→ PROBLEM TO SOLVE: Looking at the listing below, retype exactly the lines starting at the one containing "This screenshot has height=763, width=1068." and ending at the one containing "Task: Open the", both included, and nothing else.

→ DATASET CONTENT:
╔══

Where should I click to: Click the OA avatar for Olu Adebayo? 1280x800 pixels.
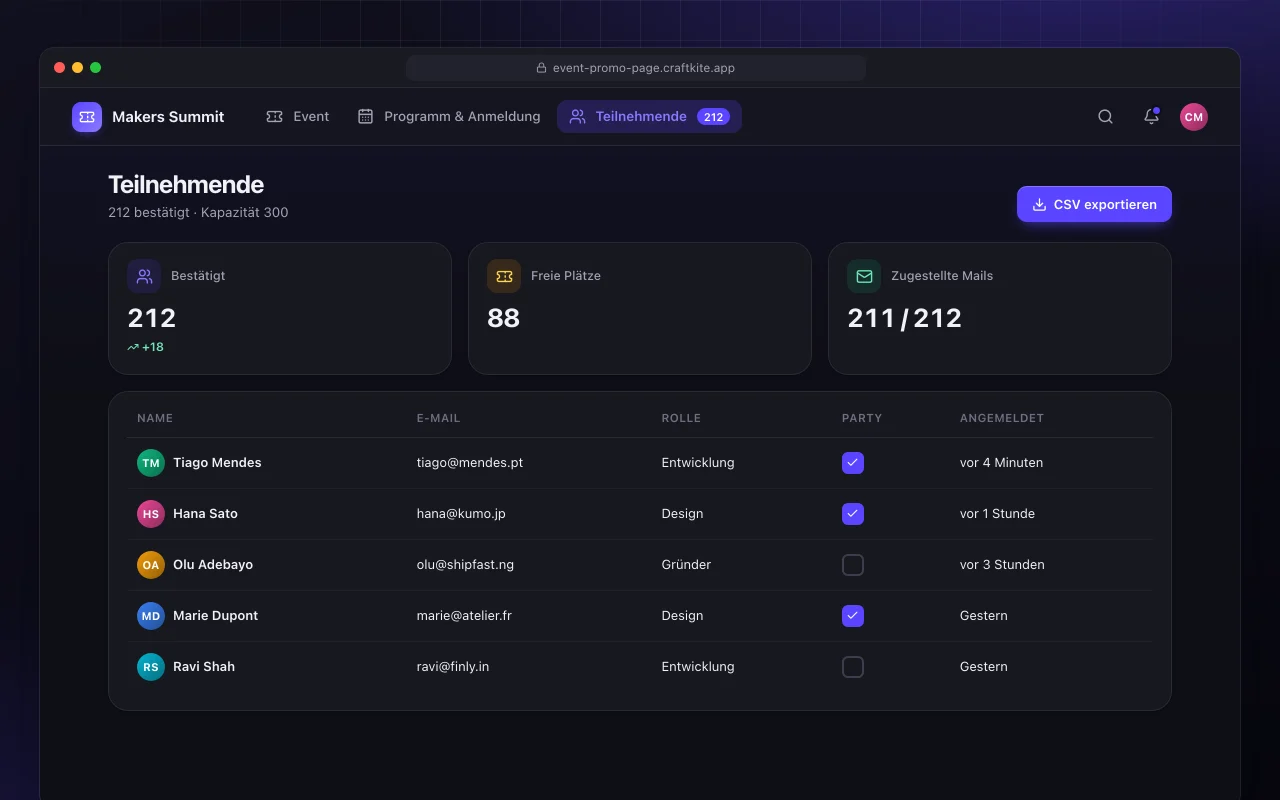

╚══
╔══

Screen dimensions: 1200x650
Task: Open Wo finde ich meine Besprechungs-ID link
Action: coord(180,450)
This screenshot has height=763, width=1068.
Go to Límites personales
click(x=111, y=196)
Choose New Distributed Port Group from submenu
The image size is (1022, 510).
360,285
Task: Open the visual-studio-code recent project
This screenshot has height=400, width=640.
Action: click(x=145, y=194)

╚══

→ EXERCISE RESPONSE:
This screenshot has height=763, width=1068.
Go to Límites personales
click(x=111, y=196)
Choose New Distributed Port Group from submenu
The image size is (1022, 510).
360,285
Task: Open the visual-studio-code recent project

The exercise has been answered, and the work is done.